# WHAT THE TASK ASKS:
The text of every record, exactly as given and with no pictures, should be your output.

⁂

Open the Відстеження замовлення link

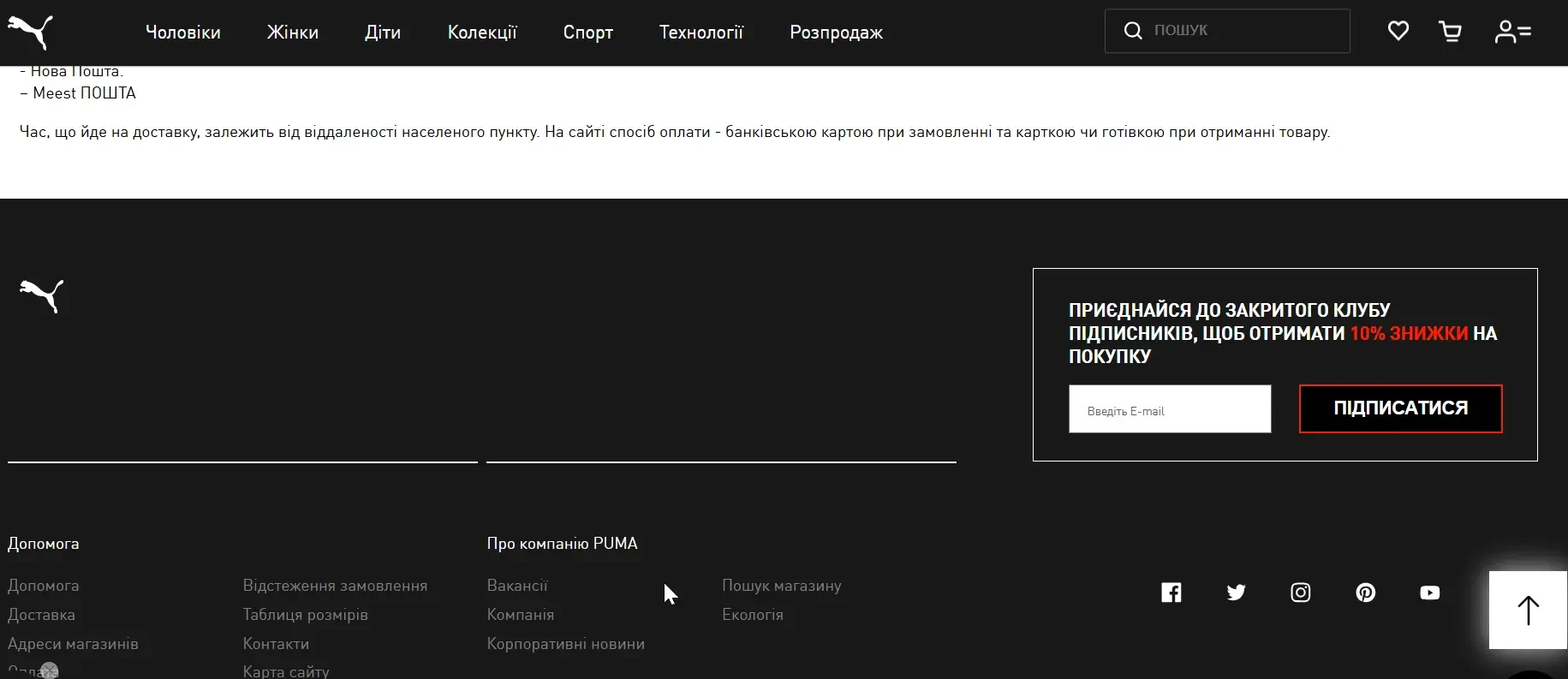coord(335,586)
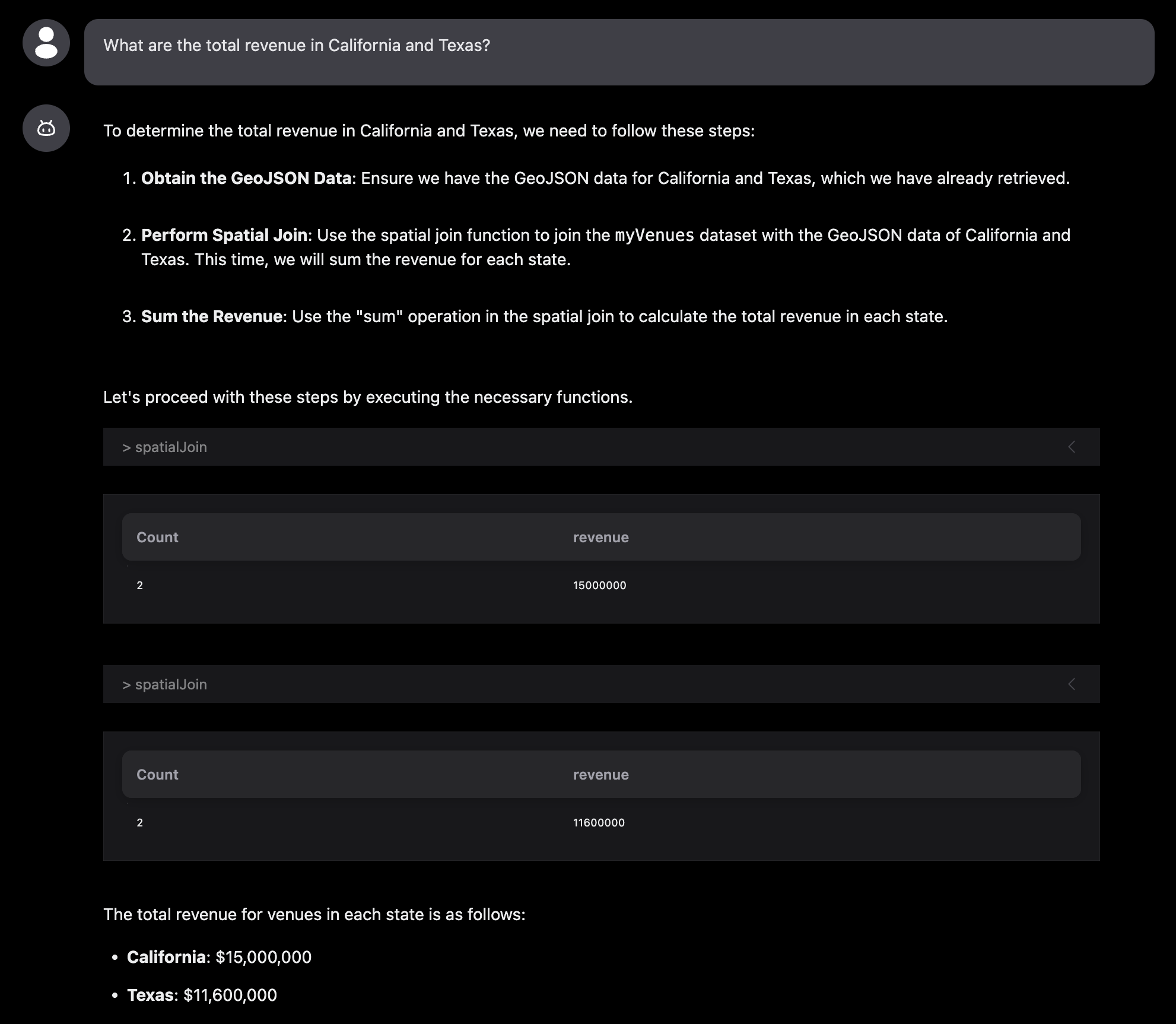Click the Texas revenue result bullet
This screenshot has width=1176, height=1024.
coord(202,995)
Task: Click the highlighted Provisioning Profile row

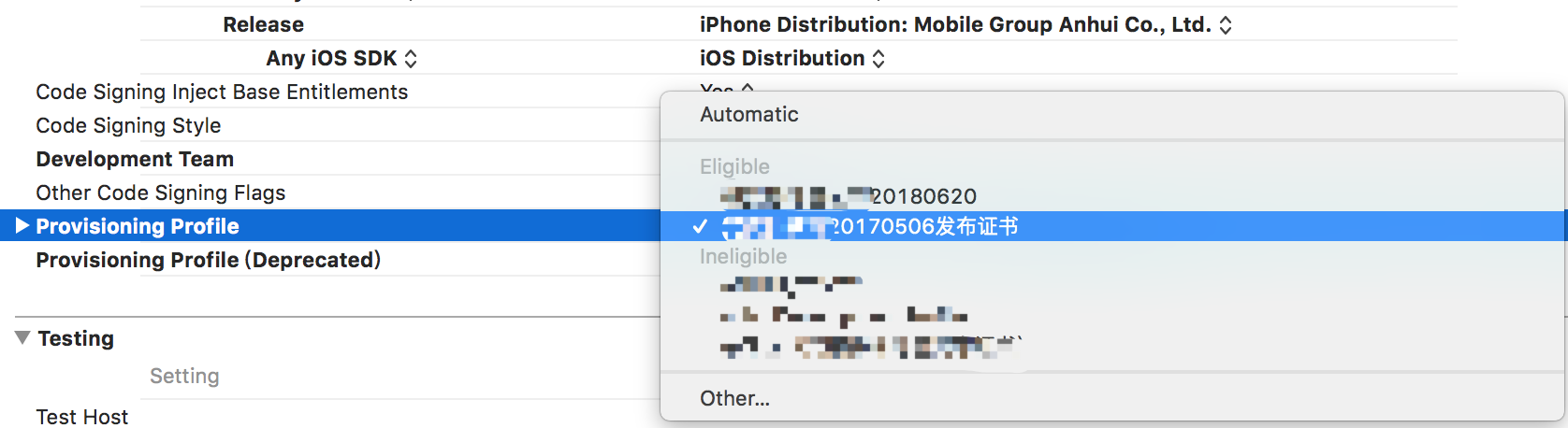Action: coord(138,227)
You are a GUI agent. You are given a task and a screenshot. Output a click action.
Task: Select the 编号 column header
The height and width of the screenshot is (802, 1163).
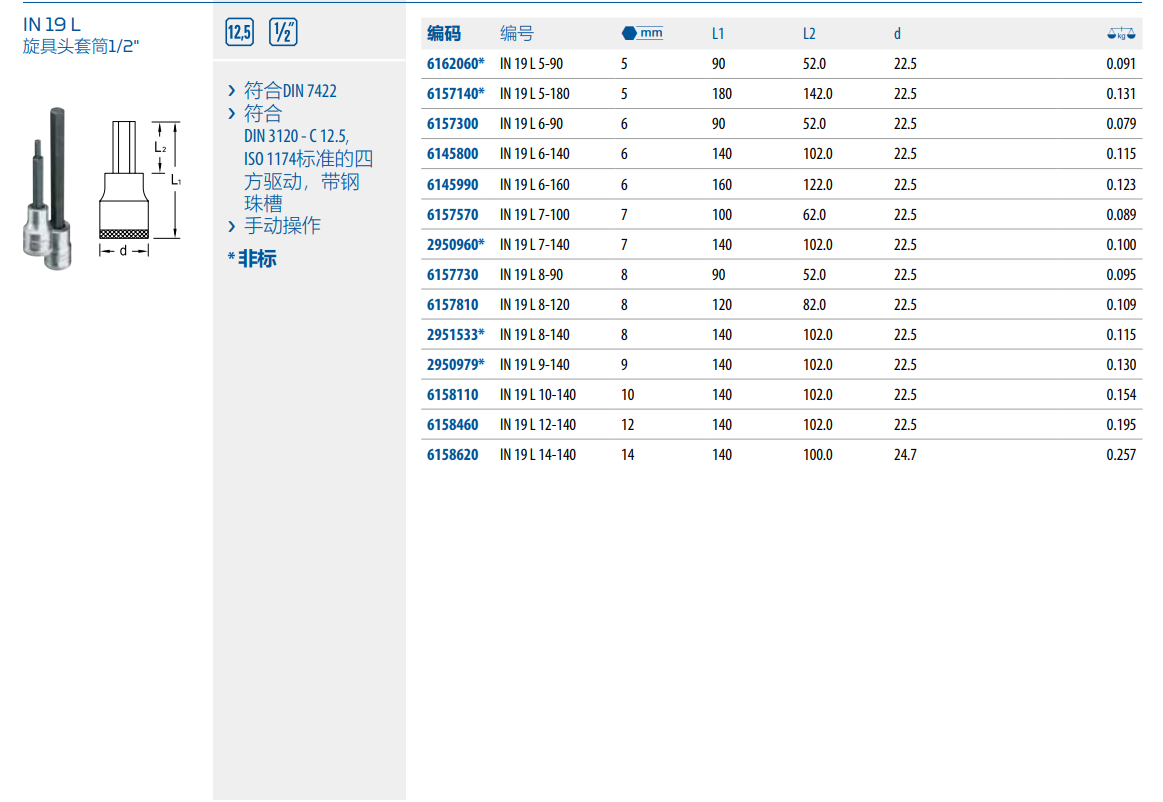(x=517, y=34)
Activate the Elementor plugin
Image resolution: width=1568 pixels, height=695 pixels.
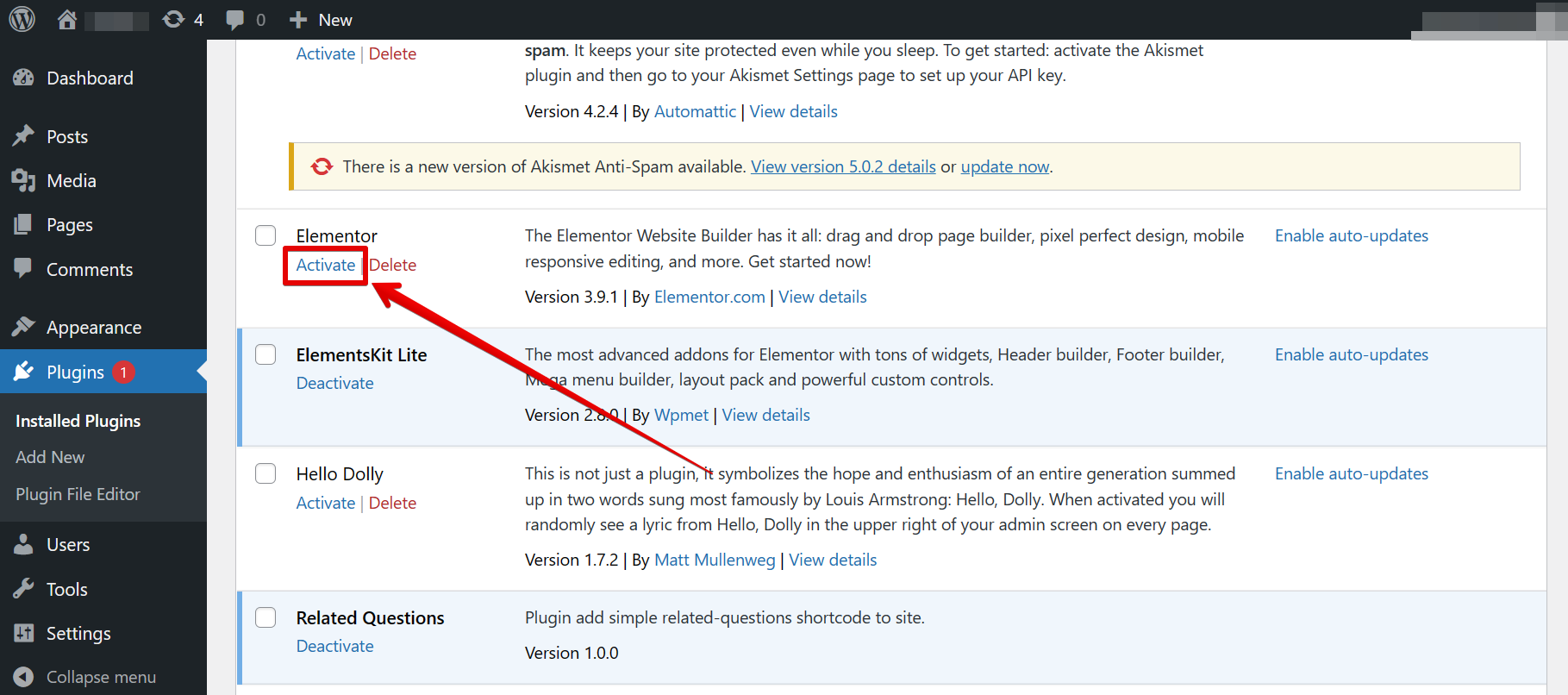(325, 265)
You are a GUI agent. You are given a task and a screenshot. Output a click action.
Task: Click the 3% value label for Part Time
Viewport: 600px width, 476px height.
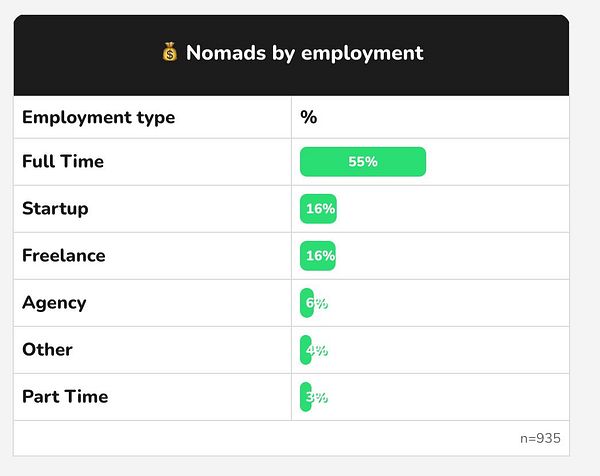coord(318,398)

⁂

# TASK RESULT:
Open the Відстеження замовлення link

coord(335,586)
Click the Texas revenue result bullet
This screenshot has width=1176, height=1024.
coord(202,995)
Task: Click the highlighted Provisioning Profile row

Action: coord(138,227)
You are a GUI agent. You are given a task and a screenshot. Output a click action.
Task: Select the 编号 column header
The height and width of the screenshot is (802, 1163).
(x=517, y=34)
Activate the Elementor plugin
Image resolution: width=1568 pixels, height=695 pixels.
(325, 265)
You are a GUI agent. You are given a task and a screenshot. Output a click action.
Task: Click the 3% value label for Part Time
Viewport: 600px width, 476px height.
coord(318,398)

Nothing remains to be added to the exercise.